Britain's decision making process is decided by mood rather than any assessment of the national interest. We joined the EU in a mood of despair about our prospects. We voted to come out because of a mood of dissatisfaction about the results. Now Remainers see  hope in the  uncertainty produced by the election result In fact the election was  about austerity and had little to do with Brexit, but it weakened Theresa May.The Unrepentant Remainers are now seizing that as a new point of attack, encouraged by a surge of optimism within the EU caused by economic recovery coupled with Macronmania. 

Their first demand that we vote again hasn't worked, so Remainers have decided to play a longer game by using both developments to persuade Britain that Brexit is so impossibly  difficult with  our government  weak so and the EU so strong, that we'll have to crawl back in despair and dejection or face decline, isolation and possibly eternal damnation.
That's the Counter Revolution. The  demand to stay in the single market is its key weapon.It shackles us to high immigration, excessive payments, agricultural protectionism and a constant drain of tax revenues to  tax fiddles in Dublin and Luxembourg. It prevents us helping industries and running effective industrial and regional policies but it provides a nice hidy- hole to our flagging industry which is too timorous  to compete on a world scale .

Remaining in the Single Market is much the same as staying in the EU but  will be impossible to achieve unless the EU agrees to change the rules. Which it won't. Which makes it the perfect weapon. We can beat our heads against a brick wall for two years then be forced to give up in despair and crawl back to the EU's less than loving embrace to sit on a naughty step somewhere on the periphery.

I can see why Britain's vested interests and Euro pensioners want to stay in.But the Single Market's vaunted benefits are pretty thin. Our trade deficit with it runs at £50 billion .The other costs of being in, its membership fees and the costs of the CAP, are a further £ 20 or so billion. That's a massive drain on our economy, though Remainers have no proposals for improving our performance  and industry doesn't understand that with a competitive currency we can easily overleap a common external tariff  averaging around 3% .The only real gainers are in the City of London. 

The second set of myths, that the EU is  en marche with inconvenient populists and Theresa May back in their kennels and growth reviving  is equally vacuous. The EU is built on mirages and constantly needs new myths to keep members happy but this new one will be less than the last, on the birth of the Euro.  EU tails are up, Theresa's is down and that gives them the incentive to be even tougher. Nice words about how they love us, but nasty consequences if we go. 

The EU is certainly doing better  thanks to the ephemeral effects of the Euro Bank's massive money printing.

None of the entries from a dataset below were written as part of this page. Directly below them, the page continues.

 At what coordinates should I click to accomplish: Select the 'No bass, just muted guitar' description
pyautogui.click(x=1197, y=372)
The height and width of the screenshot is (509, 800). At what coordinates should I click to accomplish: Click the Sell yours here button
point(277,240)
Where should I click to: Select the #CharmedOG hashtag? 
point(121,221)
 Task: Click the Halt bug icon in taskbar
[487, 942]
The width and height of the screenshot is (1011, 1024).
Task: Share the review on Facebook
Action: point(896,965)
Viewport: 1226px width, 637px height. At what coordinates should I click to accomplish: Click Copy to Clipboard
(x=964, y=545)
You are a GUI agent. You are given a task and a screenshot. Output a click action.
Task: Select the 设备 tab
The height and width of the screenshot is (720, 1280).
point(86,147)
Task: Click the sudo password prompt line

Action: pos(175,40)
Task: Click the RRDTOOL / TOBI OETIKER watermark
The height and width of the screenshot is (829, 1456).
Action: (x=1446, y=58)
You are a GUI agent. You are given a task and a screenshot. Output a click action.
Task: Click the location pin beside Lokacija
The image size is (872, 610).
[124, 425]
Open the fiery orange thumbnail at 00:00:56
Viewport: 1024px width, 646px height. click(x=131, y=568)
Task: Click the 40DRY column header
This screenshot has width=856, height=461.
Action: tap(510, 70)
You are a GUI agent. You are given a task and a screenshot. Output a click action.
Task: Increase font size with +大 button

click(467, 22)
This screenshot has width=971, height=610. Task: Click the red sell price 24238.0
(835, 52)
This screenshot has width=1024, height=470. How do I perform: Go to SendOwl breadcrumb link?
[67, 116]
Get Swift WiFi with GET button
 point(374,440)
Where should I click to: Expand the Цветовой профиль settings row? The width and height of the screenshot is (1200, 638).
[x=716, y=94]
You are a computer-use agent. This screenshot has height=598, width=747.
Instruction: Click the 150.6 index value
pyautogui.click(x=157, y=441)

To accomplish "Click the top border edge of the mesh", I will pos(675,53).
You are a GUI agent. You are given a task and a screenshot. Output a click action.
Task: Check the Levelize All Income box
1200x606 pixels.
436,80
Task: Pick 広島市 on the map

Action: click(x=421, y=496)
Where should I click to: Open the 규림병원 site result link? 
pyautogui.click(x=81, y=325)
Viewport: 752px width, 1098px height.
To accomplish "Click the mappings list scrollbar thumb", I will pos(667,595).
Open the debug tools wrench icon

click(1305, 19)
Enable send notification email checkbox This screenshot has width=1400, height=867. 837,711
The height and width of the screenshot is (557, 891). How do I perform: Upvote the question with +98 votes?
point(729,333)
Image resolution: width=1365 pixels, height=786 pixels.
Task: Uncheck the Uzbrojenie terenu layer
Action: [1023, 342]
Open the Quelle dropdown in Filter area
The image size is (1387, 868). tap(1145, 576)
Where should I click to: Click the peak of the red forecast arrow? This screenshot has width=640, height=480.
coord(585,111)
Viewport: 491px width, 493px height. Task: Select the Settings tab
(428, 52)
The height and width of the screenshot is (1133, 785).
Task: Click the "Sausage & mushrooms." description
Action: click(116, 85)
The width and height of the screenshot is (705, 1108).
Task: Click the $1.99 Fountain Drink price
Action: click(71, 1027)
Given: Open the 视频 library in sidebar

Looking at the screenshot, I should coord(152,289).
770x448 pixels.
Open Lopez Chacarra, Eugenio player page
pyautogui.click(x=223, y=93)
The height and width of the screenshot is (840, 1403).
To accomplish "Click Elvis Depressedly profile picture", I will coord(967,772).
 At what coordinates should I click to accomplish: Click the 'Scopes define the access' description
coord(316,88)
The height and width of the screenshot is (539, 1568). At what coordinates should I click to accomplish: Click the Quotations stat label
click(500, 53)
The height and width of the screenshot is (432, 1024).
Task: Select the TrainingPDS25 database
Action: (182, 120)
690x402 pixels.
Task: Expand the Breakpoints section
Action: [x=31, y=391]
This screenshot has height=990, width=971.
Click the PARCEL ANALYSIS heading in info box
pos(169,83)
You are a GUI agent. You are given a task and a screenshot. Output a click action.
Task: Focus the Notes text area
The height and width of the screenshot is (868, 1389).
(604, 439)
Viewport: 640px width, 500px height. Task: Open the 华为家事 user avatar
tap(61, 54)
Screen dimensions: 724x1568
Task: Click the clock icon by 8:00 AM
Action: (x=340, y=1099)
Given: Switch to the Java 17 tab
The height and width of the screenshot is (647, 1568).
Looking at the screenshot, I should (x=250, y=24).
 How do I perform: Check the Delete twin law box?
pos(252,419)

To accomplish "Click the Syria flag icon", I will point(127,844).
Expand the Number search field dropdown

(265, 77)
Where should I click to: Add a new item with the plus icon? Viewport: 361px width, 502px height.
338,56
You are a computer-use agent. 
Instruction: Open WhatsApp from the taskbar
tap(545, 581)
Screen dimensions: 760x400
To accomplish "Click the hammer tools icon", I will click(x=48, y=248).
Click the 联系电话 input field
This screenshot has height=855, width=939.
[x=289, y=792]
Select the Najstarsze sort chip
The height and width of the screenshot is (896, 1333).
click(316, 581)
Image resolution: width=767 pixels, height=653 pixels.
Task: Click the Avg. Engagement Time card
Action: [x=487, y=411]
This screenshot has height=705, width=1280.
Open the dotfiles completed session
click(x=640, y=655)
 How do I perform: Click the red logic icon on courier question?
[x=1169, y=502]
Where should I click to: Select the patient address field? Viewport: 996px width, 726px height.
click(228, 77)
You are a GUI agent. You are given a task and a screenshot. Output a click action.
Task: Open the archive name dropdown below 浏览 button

Yet the hopes triggered by New Macron,New Europe can only be realised by further centralisation to make the Euro work. This is unlikely. The Euro is structured to benefit Germany and force austerity on the weaker economies. Germany won't  rush to give up that. Nor will it redistribute its huge trade surpluses draining  the weaker members. And us.

The new optimism doesn't help Greece or Italy and any improvement will be confined to strengthening the Euro zone which won't benefit  Britain. So if we stay we'll be even more peripheral, with no chance of returning to  the vaunted position of influence Remainers promise.The EU is ever ready to help new members and finance the transfer of British jobs to Poland ,at our expense, but offers nothing to failed prodigals slinking back because they've lost confidence in themselves.